• Assignment
Beginning at the line that contains "Task: Open the Firefox hamburger menu", repeat every line of the listing exactly through the final one.

• Input
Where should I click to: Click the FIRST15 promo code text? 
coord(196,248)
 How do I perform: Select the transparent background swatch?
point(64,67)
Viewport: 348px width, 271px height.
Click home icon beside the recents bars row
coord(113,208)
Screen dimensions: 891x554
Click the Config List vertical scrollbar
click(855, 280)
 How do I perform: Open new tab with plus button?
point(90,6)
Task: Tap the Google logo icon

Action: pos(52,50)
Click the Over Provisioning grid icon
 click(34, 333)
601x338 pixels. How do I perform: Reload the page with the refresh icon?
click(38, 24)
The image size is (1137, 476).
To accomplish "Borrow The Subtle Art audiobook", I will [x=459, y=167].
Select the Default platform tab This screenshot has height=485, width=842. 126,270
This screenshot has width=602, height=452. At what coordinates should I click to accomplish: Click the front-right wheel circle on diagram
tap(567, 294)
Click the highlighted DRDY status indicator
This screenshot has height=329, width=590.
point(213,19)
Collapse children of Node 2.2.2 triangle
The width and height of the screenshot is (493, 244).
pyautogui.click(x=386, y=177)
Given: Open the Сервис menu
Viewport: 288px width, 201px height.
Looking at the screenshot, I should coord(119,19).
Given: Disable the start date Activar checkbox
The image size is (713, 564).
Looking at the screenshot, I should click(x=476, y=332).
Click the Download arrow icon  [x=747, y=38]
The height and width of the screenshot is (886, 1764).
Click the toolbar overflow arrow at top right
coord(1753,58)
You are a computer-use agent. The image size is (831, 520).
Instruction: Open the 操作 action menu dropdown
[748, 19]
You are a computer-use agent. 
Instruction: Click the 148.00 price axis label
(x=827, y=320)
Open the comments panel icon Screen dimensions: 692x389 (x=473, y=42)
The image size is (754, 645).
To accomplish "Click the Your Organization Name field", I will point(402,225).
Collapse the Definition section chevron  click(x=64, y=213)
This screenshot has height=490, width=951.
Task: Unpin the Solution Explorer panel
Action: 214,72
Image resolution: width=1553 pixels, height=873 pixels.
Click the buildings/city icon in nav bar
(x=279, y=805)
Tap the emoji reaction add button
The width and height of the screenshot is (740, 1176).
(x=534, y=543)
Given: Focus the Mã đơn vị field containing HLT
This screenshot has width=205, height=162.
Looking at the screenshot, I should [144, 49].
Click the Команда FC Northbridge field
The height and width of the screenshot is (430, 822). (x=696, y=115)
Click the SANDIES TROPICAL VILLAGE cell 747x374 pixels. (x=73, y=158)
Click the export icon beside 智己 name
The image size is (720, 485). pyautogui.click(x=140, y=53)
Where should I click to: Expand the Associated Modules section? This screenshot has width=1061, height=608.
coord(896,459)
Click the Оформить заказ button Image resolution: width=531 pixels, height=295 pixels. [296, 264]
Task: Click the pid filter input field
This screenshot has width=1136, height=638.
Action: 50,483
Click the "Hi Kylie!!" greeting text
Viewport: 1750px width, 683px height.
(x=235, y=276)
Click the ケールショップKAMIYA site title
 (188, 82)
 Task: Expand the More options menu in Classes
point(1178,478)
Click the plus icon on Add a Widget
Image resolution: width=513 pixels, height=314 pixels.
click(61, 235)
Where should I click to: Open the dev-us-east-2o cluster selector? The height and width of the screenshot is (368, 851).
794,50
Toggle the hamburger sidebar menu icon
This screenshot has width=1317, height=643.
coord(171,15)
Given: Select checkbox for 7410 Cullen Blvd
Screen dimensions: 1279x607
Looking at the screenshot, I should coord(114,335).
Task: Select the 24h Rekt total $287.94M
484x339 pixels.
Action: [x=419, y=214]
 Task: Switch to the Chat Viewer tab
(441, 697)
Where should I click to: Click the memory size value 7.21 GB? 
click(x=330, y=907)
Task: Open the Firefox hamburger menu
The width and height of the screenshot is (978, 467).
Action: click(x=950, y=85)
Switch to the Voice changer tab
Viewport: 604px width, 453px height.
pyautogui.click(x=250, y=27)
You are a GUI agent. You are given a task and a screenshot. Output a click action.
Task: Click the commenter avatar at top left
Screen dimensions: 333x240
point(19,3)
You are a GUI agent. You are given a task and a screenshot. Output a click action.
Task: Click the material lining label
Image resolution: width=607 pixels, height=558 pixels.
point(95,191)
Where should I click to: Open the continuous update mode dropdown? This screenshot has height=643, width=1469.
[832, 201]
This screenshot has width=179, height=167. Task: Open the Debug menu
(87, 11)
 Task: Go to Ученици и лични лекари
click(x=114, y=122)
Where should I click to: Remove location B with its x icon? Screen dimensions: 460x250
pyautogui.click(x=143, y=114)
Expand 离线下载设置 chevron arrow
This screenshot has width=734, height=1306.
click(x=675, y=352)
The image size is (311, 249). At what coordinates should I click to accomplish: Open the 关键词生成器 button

• Task response
Task: Open the Firefox hamburger menu
The width and height of the screenshot is (978, 467).
Action: click(x=950, y=85)
Switch to the Voice changer tab
Viewport: 604px width, 453px height.
pyautogui.click(x=250, y=27)
You are a GUI agent. You are given a task and a screenshot. Output a click action.
Task: Click the commenter avatar at top left
Screen dimensions: 333x240
point(19,3)
You are a GUI agent. You are given a task and a screenshot. Output a click action.
Task: Click the material lining label
Image resolution: width=607 pixels, height=558 pixels.
point(95,191)
Where should I click to: Open the continuous update mode dropdown? This screenshot has height=643, width=1469.
[832, 201]
This screenshot has width=179, height=167. Task: Open the Debug menu
(87, 11)
 Task: Go to Ученици и лични лекари
click(x=114, y=122)
Where should I click to: Remove location B with its x icon? Screen dimensions: 460x250
pyautogui.click(x=143, y=114)
Expand 离线下载设置 chevron arrow
This screenshot has width=734, height=1306.
click(x=675, y=352)
The image size is (311, 249). At what coordinates should I click to accomplish: Open the 关键词生成器 button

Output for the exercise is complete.